A century ago, Harrison was one of several Southern "sundown" towns, places where signs warned non-whites to get out by dusk. Since the 1990s, Thomas Robb, the self-proclaimed leader of the Ku Klux Klan, has operated his white power paraphernalia website from Zinc, about 10 miles up Highway 7 from Harrison. Zinc is too tiny to support its own post office, so Robb uses a Harrison P.O. box. It's a hapless association for a city where everyone knows everyone, and yet most residents wouldn't recognize Robb if they saw him. Some wouldn't even recognize him by name.
A decade ago, Harrison's then-mayor, Bob Reynolds, and other city leaders formed the Race Task Force. According to founding members Layne Ragsdale and Patty Methvin, the Task Force was spawned by a letter from a Fayetteville attorney to the editor of the Harrison Daily Times. On Halloween in 2002, the Fayetteville Middle School football team played the Harrison Middle School in Harrison. Afterwards the Fayetteville team went to the local McDonald's, which had a tradition of doling out free ice cream to anyone in costume. A group of teen-agers was there, draped in sheets, and some of the Fayetteville players worried that these "ghosts" were actually Klan members.

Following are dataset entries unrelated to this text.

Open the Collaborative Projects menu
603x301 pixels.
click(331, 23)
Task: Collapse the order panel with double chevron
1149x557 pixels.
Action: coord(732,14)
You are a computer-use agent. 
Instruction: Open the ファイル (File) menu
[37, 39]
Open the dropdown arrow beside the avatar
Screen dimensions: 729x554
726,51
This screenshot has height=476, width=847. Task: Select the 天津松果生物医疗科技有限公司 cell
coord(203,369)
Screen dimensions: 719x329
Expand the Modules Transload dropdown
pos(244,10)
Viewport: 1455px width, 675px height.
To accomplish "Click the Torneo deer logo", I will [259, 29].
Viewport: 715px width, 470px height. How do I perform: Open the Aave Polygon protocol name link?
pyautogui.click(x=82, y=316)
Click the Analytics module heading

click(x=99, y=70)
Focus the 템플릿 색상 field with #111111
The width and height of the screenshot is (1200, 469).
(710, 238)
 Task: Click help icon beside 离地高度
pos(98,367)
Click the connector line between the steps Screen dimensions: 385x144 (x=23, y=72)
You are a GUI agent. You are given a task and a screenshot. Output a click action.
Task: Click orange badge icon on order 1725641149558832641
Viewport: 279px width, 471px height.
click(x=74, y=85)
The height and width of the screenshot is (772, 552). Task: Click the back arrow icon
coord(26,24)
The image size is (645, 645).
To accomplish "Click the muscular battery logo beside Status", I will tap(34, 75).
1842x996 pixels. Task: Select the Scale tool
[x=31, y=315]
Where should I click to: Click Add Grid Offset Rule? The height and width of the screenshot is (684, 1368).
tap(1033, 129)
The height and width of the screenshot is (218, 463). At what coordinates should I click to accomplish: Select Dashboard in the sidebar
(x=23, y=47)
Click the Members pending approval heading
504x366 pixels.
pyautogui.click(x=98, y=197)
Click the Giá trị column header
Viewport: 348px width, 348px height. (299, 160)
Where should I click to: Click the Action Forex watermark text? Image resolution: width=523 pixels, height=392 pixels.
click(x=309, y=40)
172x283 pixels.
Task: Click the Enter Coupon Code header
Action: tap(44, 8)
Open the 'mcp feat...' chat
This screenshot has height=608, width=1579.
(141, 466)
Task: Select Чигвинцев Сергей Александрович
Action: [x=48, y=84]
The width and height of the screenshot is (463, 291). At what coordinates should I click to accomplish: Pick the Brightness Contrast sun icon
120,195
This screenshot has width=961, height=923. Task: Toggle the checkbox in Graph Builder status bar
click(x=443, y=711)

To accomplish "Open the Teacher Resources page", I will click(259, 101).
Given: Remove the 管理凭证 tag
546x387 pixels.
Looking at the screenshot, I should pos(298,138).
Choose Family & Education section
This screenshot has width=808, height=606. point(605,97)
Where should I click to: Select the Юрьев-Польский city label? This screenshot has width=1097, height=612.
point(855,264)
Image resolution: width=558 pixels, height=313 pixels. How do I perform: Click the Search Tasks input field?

"The letter was about how sad it was that the Klan was at McDonald's, or something to that effect," said Methvin, who now heads the Chamber of Commerce. "That was when we realized there was a reputation out there that we weren't aware of internally. We rarely see anybody from the Klan, and so to know that some people think that was the standard, that most people in Harrison are racist, that was a shock for us."
Ragsdale worked for the Chamber back in 2002. She remembered how upset Reynolds was about the attorney's letter and how angry local ministers were over a statement Robb had made to national press: "I represent the white Christians of the area." Reynolds and a group of ministers held the first Task Force meeting in early 2003.
"I was there because the mayor asked me to attend, but I didn't see it as a big deal," said Ragsdale. "I thought, every town has a history, we're not racist now, why are we doing this?" The first meeting was advertised in the paper. Five elderly men, strangers to the other attendees, came. "They were very adamant," Ragsdale said. "They kept saying we didn't need any such organization [as a race task force], we were going to ruin the community, and on and on. I walked into that meeting thinking, OK, I have to do this, and I walked out thinking, unless we do something, that's our public image out there. That's going to attract people like these men. They retired here because they had that image of Harrison. We needed to do something for the future of our community, so that 10 or 25 years down the road, we will portray the Harrison we know, instead of allowing those negative forces to be the only ones talking about our town."